Rance stared into his whiskey and thought about a time, not so long ago, when he would have settled comfortably on his bar stool in such a place. A time when he would have tried his luck at the tables, then sought whatever surcease he could find upon a squeaky-springed bed upstairs with a dark-haired saloon gal. A time when he’d needed no one, nothing...a time when the life of a drifter had held a certain lonely appeal for him, when he’d never once thought of himself as a man
on the run,
from his past, from Cameron Spotz.
It was as though he suddenly had something he couldn’t bear to lose.

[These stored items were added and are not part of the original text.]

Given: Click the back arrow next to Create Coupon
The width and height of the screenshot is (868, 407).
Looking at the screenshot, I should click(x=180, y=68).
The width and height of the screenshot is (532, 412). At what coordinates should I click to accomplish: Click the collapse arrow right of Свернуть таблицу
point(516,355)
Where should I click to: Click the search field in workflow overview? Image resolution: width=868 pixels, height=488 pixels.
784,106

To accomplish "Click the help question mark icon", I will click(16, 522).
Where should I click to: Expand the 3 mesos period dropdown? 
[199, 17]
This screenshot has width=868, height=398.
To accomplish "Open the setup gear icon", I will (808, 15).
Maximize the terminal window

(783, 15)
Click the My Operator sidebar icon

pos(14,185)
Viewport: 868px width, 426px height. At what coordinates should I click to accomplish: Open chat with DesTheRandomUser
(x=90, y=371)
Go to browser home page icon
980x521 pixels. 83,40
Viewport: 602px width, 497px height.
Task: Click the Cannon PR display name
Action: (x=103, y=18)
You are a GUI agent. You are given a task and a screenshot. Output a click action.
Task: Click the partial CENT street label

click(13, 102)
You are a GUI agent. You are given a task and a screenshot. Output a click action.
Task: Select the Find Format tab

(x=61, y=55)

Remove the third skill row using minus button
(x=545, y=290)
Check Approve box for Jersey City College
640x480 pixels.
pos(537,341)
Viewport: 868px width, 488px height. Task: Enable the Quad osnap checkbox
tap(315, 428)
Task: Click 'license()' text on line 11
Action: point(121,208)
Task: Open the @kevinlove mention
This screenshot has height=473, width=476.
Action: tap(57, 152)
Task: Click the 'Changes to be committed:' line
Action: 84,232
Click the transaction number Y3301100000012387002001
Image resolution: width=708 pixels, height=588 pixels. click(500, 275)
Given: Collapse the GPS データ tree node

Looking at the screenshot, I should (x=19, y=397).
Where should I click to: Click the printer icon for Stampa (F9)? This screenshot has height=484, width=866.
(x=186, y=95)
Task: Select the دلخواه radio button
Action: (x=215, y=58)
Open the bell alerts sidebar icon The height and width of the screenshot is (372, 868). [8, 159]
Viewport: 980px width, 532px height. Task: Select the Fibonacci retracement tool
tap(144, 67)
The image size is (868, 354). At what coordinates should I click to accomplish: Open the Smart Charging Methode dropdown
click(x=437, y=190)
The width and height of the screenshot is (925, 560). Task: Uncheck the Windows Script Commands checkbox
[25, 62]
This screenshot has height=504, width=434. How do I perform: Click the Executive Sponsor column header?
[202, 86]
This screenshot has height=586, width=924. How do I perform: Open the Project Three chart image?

What the hell had happened to him out there on Jessica Wynne’s farm? Better yet, why was the whiskey only making him all the more surly, all the more eager to return to that farm and that town, no matter that he’d given all those fine folk every reason to suspect him of harboring great secrets? The least of which being his identity. No matter that he’d be far better off mounting up and riding north until he could ride no farther, never to return.
He’d been fool enough to linger here, so close to Twilight. Any sane man would have ridden until sunrise, not felt some strange compulsion to delay. A wiser man might think he was baiting temptation.
His breath hissed through his teeth. Yes, he could damn himself to hell and back for foolishly displaying his prowess with a gun, even if he had saved them all from certain terror by that gang. But instinct was a damnable thing, surfacing at the most inopportune times, when levelheaded thinking was required, not the beckonings of ghosts of the past and memories of a time when just such a gang had wreaked slaughter upon innocents in the depths of night and he had been powerless to stop it.